HET JOHANNES DE HEER-LIED VAN…

Naam: R.M. (Robert) Plomp
Leeftijd: 44
Kerkelijke achtergrond: Protestantse Kerk Nederland
(richting: Gereformeerde Bond)
Wellicht kent u hem als: christelijk blogger, spreker, schrijver
(van o.a. de boeken Nederlander met de Nederlanders en Geschapen om te regeren ’)

Geïnterviewd: 3 augustus 2022

Robert Plomp (1978) woont in Delft, is getrouwd met Nelleke Plomp met wie hij samen 3 kinderen heeft. Robert is lid van de ‘gereformeerde bonds’ gemeente Mattheüs in Delft, waar hij jarenlang jeugdleider en jeugdouderling is geweest. Sinds 1997 werkt hij als zelfstandige in de ICT. Na veel studie, zelfstudie en gesprekken is Robert Plomp gaan spreken en publiceren over theologische en christelijke onderwerpen die ook in zijn blog ‘vromepraatjes.nl‘ behandeld worden. Robert noemt zichzelf ‘progressief orthodox’.

Robert, als je naar de lijst met 1011 Johannes de Heer-liederen kijkt,
welk Johannes de Heer lied spreekt jou dan het meeste aan? 

96 – Ik bouw op U, mijn Schild en mijn Verlosser
Dit lied leerde ik op de basisschool. De meester vertelde het verhaal van de 5 zendelingen die gedood werden door de stam aan wie ze het Evangelie wilden vertellen. Ze wisten dat de stam agressief was, maar toch wilden ze hen bereiken, en zongen dit lied toen ze op weg gingen. Ondanks dat werden zij vermoord. Later zouden hun vrouwen en zussen alsnog in contact komen met deze stam, hen het Evangelie vertellen, en velen zich bekeren.

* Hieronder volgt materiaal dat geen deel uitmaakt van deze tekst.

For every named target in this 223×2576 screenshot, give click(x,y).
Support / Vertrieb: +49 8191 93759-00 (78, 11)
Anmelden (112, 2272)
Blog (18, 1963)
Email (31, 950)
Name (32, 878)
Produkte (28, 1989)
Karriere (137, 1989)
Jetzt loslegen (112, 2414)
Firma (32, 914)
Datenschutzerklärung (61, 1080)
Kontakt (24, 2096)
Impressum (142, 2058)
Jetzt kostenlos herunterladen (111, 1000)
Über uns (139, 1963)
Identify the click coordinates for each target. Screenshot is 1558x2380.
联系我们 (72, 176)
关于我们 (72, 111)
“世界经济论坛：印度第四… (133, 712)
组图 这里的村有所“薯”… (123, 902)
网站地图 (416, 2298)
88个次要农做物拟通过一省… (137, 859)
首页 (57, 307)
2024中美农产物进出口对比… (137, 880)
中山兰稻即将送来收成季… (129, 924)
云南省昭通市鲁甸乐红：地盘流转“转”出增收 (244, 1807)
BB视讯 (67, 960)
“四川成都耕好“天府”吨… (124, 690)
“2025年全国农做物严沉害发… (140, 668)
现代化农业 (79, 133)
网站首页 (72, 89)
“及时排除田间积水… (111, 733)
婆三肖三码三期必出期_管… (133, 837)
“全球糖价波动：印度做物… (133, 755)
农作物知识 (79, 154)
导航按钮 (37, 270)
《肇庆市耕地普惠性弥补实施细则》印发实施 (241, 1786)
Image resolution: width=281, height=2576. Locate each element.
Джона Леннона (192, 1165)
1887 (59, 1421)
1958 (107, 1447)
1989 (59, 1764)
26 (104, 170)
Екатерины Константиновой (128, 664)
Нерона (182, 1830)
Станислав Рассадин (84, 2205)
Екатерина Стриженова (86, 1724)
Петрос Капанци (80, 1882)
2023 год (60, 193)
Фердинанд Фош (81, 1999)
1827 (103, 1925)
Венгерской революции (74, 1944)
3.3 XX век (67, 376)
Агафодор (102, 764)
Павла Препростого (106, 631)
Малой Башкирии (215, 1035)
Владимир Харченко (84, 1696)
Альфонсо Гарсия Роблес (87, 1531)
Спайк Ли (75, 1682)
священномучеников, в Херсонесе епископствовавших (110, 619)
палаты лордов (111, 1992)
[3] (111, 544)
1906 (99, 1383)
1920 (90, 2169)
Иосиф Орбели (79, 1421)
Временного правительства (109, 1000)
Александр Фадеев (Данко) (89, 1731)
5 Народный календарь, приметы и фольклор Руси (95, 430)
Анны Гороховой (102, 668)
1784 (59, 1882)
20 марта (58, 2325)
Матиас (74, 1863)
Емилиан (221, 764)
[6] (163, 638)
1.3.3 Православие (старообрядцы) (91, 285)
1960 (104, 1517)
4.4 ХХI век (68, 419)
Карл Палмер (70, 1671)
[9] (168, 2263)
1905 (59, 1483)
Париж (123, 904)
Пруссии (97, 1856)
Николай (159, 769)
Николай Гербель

Dat vond ik een indrukwekkend verhaal. Het vertrouwen op God dat niet uitgaat van het eigen welzijn, en zelfs blijft bestaan als God niet beschermt. De liefde voor de moordenaars van je geliefde, en de bijzondere manier waarop het plan ondanks alles uiteindelijk toch kan worden uitgevoerd. Het liet me zien dat het geloof in Jezus Christus geen goedkoop succesverhaaltje is. Het leerde me ook dat naastenliefde pas echt bestaat als je het aan je vijanden kunt geven.

Thuisgekomen leerde ik het lied meteen aan mijn ouders en broer en zussen.
Nog steeds vertelt mijn moeder af en toe hoe ik toen geraakt werd door dat verhaal.
Dankzij haar heb ik het waarschijnlijk ook onthouden.

Op welk moment in jouw leven kwam je in aanraking met de liederen van Johannes de Heer?
Op school en op de clubs van de kerk zongen we veel. Juf Adrie in groep 4 had een piano en het was een feest om met haar van alles te zingen. Ik wist niet welk lied waar vandaan kwam, maar als ik nu terugkijk zat daar ook veel Johannes de Heer bij. Meester Frank was dirigent van het kinderkoor van onze kerk en hij zong ook veel. Hoewel ik nooit lid werd van het koor (dat vond ik helemaal niks) vond ik het wel gaaf om met hem in de klas te zingen.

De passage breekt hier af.